# berlin skimmer



## bonesman (Nov 25, 2009)

does a berlin air-lift skimmer work very good


----------



## Pasfur (Mar 29, 2008)

I suspect most people are not even familiar with this skimmer, because it is a very old model, first becoming available in the hobby in the 1980's when skimmers were really just beginning to make their appearance. Do not confuse the Berlin Air Lift Skimmer with the Berlin X2 Venturi Skimmer. 

The Berlin Air Lift skimmer is an internal model, with counter current flow. The bubbles are introduced via a wooden airstone, powered by an air pump. The water flows down the skimmer column, against the air bubbles, hence "counter current". I have used this skimmer on several aquariums in my early years, and for the size I have to say it does not do a bad job, especially if used with a good quality wooden air stone and strong pump, such as a Tetra Luft. Because of its limited neck size, slow water flow, lack of surface skimming, and restricted neck, it is useful ONLY on aquariums of 10 gallons and smaller, which makes it almost obsolete in today's hobby. Plus, the cost of the unit is ridiculously high when you consider the added cost of the air pump. 

The Berlin X2 Venturi (or Turbo) model skimmer is a hang on skimmer (or sump), and is one of the best skimmers on the market today in its price range, especially compared to other hang on units.


----------

Data:

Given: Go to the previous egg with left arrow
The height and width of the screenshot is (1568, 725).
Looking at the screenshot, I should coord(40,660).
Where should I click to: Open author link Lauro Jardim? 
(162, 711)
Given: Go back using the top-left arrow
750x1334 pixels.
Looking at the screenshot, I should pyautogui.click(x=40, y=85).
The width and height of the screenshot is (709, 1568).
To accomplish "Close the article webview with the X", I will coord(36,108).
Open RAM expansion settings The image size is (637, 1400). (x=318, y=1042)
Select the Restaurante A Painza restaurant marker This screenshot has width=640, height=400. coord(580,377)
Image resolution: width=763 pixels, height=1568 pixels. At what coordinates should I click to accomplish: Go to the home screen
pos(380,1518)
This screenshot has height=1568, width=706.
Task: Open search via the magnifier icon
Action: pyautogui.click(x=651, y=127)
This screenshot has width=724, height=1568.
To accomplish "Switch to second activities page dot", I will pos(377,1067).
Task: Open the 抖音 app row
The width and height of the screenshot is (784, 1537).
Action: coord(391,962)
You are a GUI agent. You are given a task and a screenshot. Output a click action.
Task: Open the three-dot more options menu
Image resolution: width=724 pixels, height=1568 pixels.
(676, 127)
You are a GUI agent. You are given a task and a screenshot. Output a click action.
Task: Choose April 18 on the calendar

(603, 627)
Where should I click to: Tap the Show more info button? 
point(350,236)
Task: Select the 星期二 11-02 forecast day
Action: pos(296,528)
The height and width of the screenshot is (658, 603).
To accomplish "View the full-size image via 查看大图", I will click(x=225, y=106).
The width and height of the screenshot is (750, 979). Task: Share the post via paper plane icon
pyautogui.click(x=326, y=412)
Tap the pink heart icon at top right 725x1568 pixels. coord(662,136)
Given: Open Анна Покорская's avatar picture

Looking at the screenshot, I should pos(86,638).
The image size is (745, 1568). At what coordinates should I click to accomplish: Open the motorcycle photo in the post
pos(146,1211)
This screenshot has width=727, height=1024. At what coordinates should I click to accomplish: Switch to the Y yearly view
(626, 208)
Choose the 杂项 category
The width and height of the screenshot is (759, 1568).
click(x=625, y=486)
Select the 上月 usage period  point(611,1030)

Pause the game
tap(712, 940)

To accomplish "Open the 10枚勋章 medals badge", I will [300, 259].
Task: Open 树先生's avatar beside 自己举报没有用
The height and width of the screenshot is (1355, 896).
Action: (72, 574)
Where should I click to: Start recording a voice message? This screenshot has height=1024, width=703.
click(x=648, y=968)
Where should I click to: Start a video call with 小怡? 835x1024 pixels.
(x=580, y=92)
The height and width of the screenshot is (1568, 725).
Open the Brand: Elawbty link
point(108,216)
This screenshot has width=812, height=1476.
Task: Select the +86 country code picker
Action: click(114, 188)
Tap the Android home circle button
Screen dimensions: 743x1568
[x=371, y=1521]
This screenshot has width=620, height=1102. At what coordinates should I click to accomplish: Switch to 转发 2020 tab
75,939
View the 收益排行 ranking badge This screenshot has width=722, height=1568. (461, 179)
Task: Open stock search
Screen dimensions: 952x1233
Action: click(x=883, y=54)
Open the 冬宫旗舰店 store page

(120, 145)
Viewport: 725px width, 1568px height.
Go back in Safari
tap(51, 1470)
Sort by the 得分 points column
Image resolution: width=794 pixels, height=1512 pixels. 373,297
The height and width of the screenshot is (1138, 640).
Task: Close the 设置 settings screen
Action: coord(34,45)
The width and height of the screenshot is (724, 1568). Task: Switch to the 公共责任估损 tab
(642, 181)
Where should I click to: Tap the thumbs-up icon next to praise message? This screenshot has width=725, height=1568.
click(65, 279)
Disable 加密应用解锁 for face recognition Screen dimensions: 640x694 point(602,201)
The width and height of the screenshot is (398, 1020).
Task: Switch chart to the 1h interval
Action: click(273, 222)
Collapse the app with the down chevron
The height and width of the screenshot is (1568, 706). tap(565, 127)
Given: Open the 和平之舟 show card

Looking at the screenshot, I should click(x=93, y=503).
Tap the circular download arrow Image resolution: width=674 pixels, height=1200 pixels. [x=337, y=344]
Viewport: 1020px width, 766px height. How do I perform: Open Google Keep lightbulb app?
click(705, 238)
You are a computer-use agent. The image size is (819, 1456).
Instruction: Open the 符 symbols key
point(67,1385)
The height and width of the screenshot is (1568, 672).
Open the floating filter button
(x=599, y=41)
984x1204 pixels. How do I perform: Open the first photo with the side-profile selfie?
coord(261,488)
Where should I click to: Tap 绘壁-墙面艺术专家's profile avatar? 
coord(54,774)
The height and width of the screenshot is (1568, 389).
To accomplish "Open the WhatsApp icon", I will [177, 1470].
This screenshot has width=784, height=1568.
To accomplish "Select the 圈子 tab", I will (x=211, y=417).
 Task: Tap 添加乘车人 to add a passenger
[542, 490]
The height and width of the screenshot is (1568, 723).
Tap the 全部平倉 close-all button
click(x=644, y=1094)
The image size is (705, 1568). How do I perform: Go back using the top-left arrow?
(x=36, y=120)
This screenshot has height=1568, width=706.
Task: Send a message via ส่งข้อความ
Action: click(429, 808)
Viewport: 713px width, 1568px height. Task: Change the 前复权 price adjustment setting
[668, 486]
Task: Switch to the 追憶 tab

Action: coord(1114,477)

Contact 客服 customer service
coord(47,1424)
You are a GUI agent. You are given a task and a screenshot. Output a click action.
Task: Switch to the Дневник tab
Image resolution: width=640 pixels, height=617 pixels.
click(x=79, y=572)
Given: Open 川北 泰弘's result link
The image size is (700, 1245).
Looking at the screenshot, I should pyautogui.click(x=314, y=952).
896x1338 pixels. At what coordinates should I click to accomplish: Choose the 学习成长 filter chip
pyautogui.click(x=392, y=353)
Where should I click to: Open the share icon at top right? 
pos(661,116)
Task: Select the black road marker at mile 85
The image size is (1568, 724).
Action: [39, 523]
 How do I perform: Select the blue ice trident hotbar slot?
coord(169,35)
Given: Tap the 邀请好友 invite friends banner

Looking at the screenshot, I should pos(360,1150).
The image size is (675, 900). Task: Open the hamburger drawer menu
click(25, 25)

What this exercise asks:
1. Answer from the Berlin skimmer thread:
(a) What powers the airstone in the Berlin Air Lift skimmer?
(b) For aquariums of what size is the Air Lift model said to be useful?
(c) What kind of skimmer is the Berlin X2 Venturi model?
2. From the Berlin skimmer thread, reproduce the passage between "The Berlin Air Lift skimmer is" and "the air pump.", inclusive.
The items have no role in this work.

Responses to the exercise:
1.
(a) An air pump.
(b) Aquariums of 10 gallons and smaller.
(c) A hang-on skimmer, which can also be used in a sump.

2.
The Berlin Air Lift skimmer is an internal model, with counter current flow. The bubbles are introduced via a wooden airstone, powered by an air pump. The water flows down the skimmer column, against the air bubbles, hence "counter current". I have used this skimmer on several aquariums in my early years, and for the size I have to say it does not do a bad job, especially if used with a good quality wooden air stone and strong pump, such as a Tetra Luft. Because of its limited neck size, slow water flow, lack of surface skimming, and restricted neck, it is useful ONLY on aquariums of 10 gallons and smaller, which makes it almost obsolete in today's hobby. Plus, the cost of the unit is ridiculously high when you consider the added cost of the air pump.